Claude Chabrol's "La Rupture" (1970) begins in what could be a cave, with the quotation: "What utter darkness suddenly surrounds me?" The camera abruptly dollies to the right a short distance and the "cave" is revealed to have been a close-up of the bark of a tree. The movement pulls in a rustic-looking apartment building (which the DVD commentary explains is a fake French farmhouse, a suburban style popular at the time). The lens has been focused on the building in the distance the whole time; the camera has just moved around the obstacle of the old tree to show us what was "hidden" behind it. And that's what the movie's about, looking into the darkness beneath middle-class suburban life. This opening is, in its way, a less overtly surrealistic forerunner of the first sequence of David Lynch's "Blue Velvet," 16 years later. (Yet there's still something disturbingly surreal about it, don't you think?)

That's the first shot. But for this film I wanted to go further -- all the way through the opening credits. The second shot mimics the movement of its immediate predecessor -- a lurching dolly to the right, from a blond boy sitting at the breakfast table to capture his mother, Hélène (Stéphane Audran, of course), entering with her cast iron skillet. And then, a hairy, bare-chested brute slowly lumbers into the scene through a door at the rear. This is Charles (Jean-Claude Drouot), Hélène's husband and the boy's father, and something is horribly wrong. He looks confused, disoriented, like maybe he's still asleep. His messed black hair hangs savagely in he's face, and he can only communicate in moans and grunts and cries that seem to emanate from some unknowable agony inside him.

### [ASSIGNED TASK A]
According to the La Rupture passage, what does the DVD commentary say the apartment building is?
### [ASSIGNED TASK B]
Write out everything in the La Rupture passage from "That's the first" down to "agony inside him.".
Rely on the La Rupture passage alone, please.

### [DATASET CONTENT]

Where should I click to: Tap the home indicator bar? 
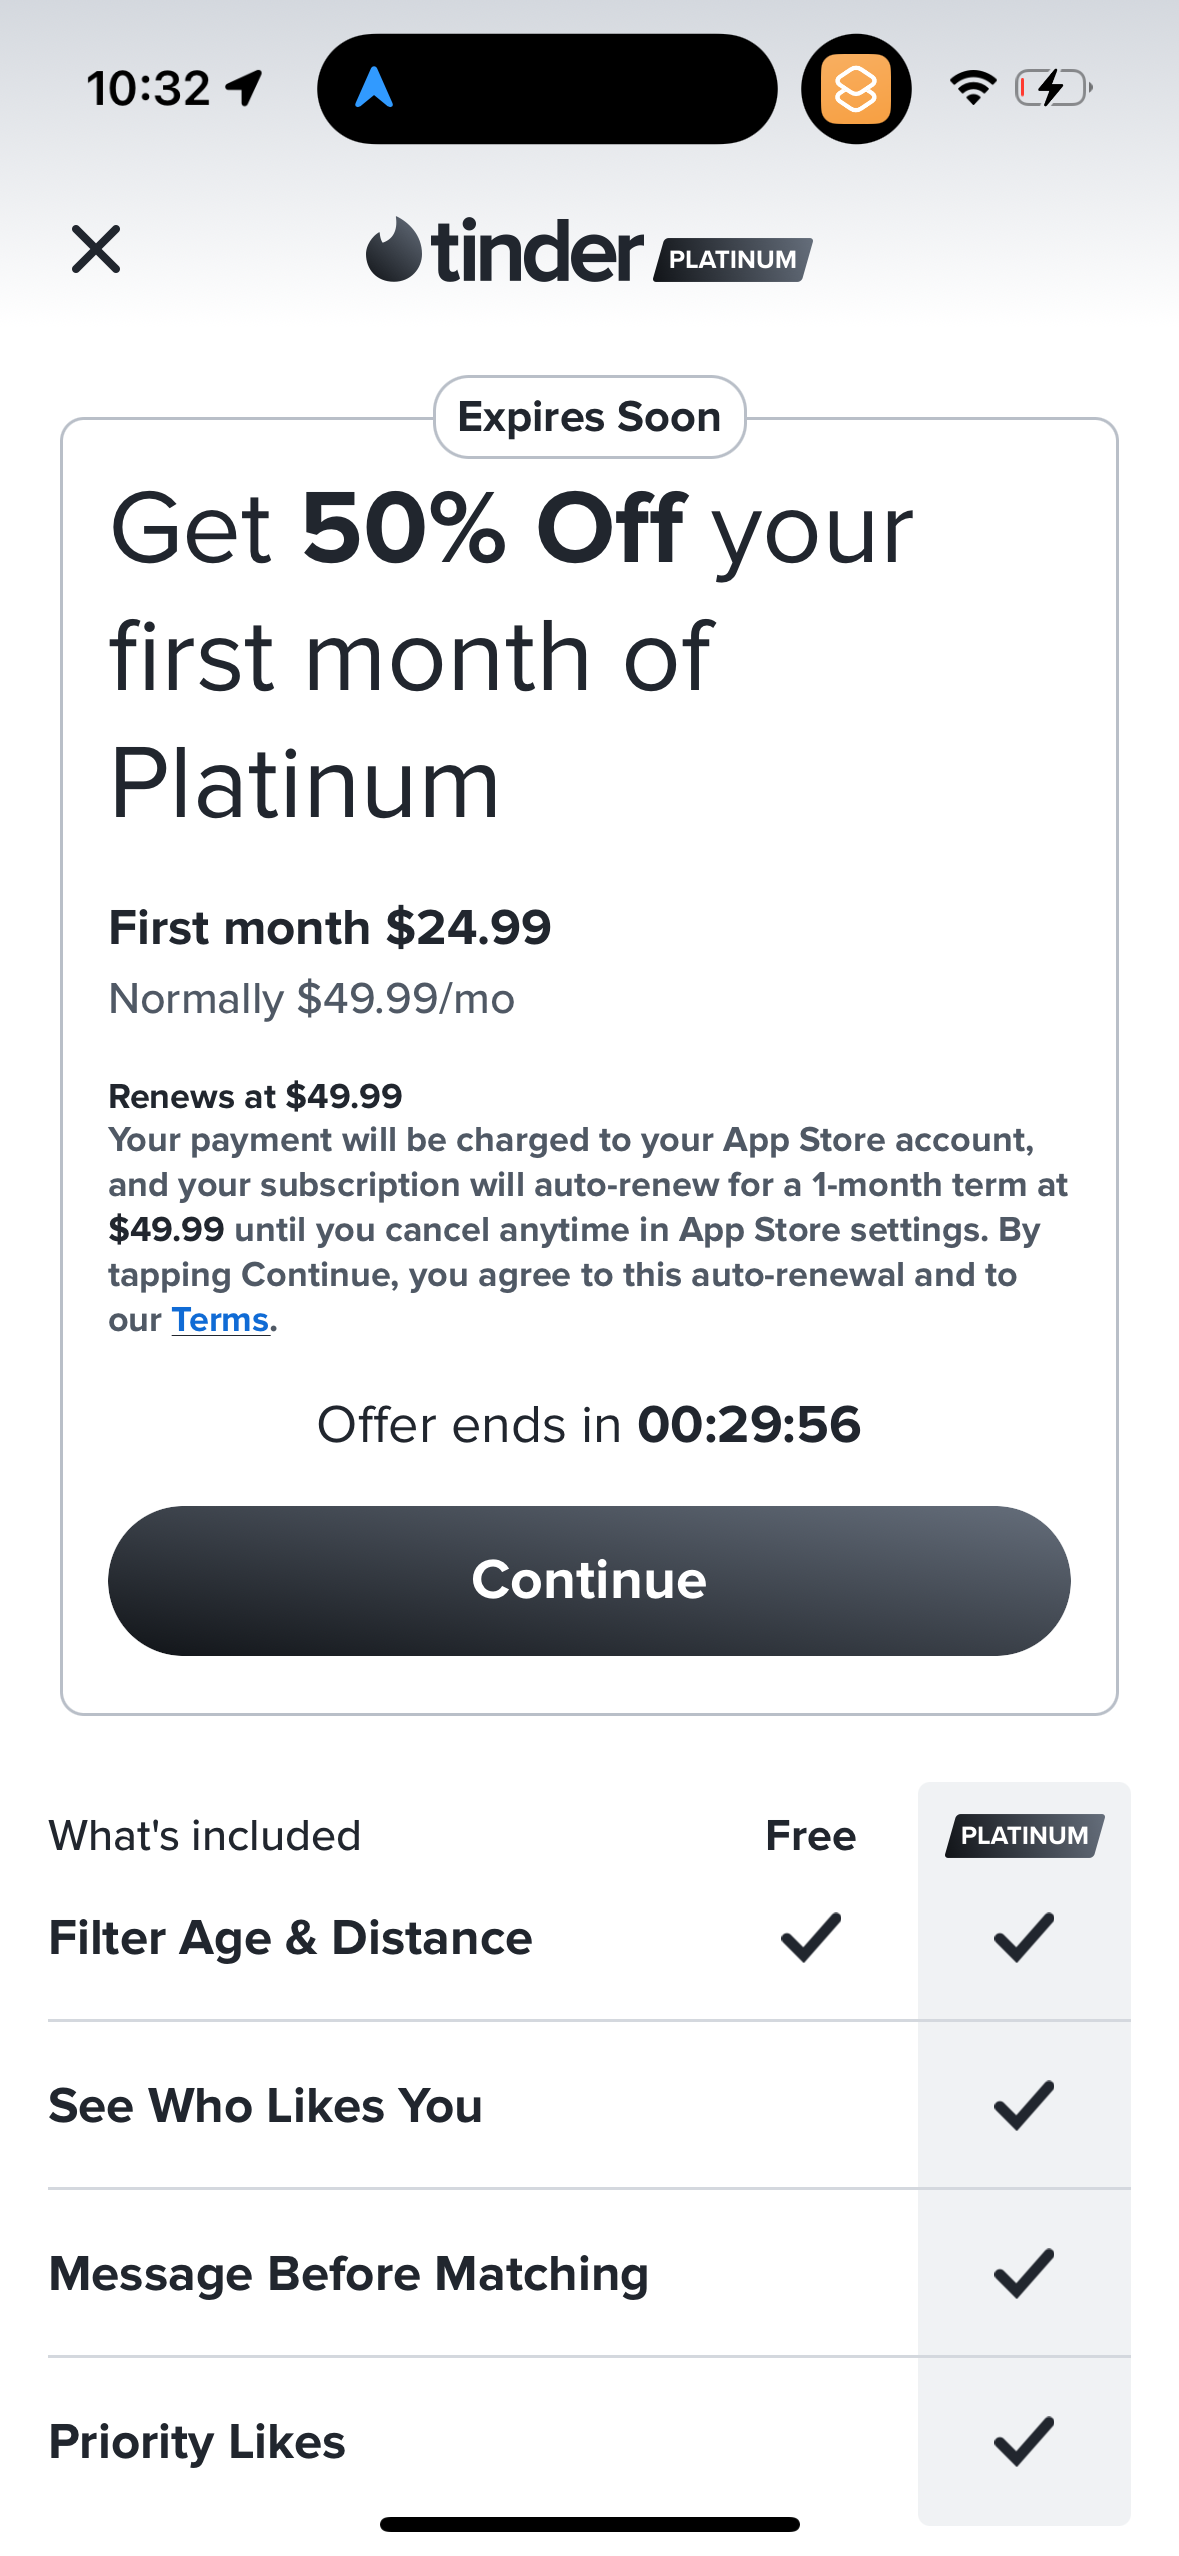point(589,2524)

### [WRITTEN ANSWER A]
A fake French farmhouse, a suburban style popular at the time.

### [WRITTEN ANSWER B]
That's the first shot. But for this film I wanted to go further -- all the way through the opening credits. The second shot mimics the movement of its immediate predecessor -- a lurching dolly to the right, from a blond boy sitting at the breakfast table to capture his mother, Hélène (Stéphane Audran, of course), entering with her cast iron skillet. And then, a hairy, bare-chested brute slowly lumbers into the scene through a door at the rear. This is Charles (Jean-Claude Drouot), Hélène's husband and the boy's father, and something is horribly wrong. He looks confused, disoriented, like maybe he's still asleep. His messed black hair hangs savagely in he's face, and he can only communicate in moans and grunts and cries that seem to emanate from some unknowable agony inside him.